Exercise goal — Copy the lines of the material below verbatim, starting with the line that contains "Go back with the browser back arrow" and continuing through the end of the material, with that first line included.

Records for locating displayed items:
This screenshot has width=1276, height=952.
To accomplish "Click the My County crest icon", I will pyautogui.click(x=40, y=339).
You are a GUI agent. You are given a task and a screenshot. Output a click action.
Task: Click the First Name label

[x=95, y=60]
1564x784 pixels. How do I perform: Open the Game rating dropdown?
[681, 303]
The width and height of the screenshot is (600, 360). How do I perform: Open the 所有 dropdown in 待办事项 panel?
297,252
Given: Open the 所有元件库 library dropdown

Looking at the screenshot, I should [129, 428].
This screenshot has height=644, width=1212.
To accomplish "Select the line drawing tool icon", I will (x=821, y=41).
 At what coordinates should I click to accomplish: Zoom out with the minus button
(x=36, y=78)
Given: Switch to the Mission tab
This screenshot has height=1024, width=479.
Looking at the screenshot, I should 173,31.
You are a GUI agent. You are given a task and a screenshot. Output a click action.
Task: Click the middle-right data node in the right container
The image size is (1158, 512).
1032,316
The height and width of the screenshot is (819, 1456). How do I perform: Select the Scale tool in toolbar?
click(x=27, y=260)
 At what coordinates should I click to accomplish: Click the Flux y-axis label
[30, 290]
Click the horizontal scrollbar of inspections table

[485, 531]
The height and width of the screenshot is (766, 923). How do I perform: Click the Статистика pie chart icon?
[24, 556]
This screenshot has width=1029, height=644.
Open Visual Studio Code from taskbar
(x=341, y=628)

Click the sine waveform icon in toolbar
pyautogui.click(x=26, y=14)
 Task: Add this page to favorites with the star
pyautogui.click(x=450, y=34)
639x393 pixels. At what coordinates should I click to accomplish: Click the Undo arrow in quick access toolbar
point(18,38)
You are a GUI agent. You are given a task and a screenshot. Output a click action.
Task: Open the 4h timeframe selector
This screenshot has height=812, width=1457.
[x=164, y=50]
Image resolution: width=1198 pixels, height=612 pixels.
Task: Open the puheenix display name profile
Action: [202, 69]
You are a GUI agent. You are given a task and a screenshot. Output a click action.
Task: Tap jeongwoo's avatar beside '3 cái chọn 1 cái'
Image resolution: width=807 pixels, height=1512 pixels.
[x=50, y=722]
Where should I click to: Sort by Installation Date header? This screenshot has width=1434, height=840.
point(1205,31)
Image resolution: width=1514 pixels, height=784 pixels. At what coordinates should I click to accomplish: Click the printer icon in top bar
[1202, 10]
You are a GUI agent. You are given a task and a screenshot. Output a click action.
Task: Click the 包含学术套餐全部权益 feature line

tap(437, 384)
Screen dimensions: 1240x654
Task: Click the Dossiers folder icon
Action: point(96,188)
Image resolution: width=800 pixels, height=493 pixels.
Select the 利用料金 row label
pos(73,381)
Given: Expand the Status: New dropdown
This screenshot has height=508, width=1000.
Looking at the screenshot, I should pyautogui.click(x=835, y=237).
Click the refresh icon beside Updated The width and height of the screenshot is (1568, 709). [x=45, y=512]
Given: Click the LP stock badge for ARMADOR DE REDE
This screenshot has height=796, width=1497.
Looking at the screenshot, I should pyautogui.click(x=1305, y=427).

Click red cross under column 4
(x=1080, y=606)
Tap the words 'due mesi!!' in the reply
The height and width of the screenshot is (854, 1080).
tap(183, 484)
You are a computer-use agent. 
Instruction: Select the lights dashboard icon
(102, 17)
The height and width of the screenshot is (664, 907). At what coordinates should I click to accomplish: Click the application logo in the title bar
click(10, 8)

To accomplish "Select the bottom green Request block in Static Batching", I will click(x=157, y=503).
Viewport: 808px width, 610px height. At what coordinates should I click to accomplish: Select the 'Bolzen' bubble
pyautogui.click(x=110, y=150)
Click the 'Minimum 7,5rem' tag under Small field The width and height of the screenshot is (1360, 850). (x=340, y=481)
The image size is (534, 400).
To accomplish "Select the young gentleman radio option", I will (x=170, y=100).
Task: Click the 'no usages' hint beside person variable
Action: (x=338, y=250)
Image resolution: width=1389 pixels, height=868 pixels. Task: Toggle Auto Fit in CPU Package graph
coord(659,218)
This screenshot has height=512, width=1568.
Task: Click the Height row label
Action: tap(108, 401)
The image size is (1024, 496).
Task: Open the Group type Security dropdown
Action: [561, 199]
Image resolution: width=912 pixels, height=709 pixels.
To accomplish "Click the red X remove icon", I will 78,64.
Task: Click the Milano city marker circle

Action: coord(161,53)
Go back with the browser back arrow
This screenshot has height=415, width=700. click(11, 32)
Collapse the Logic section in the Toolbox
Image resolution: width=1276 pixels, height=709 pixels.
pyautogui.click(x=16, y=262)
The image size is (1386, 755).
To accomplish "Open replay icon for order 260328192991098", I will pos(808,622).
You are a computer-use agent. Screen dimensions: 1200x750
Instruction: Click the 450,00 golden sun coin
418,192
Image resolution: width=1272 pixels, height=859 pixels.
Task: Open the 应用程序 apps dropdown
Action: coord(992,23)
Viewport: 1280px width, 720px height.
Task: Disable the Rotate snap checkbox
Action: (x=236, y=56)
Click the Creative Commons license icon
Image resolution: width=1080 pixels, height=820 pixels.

Written answer —
Go back with the browser back arrow
This screenshot has height=415, width=700. click(11, 32)
Collapse the Logic section in the Toolbox
Image resolution: width=1276 pixels, height=709 pixels.
pyautogui.click(x=16, y=262)
The image size is (1386, 755).
To accomplish "Open replay icon for order 260328192991098", I will pos(808,622).
You are a computer-use agent. Screen dimensions: 1200x750
Instruction: Click the 450,00 golden sun coin
418,192
Image resolution: width=1272 pixels, height=859 pixels.
Task: Open the 应用程序 apps dropdown
Action: coord(992,23)
Viewport: 1280px width, 720px height.
Task: Disable the Rotate snap checkbox
Action: (x=236, y=56)
Click the Creative Commons license icon
Image resolution: width=1080 pixels, height=820 pixels.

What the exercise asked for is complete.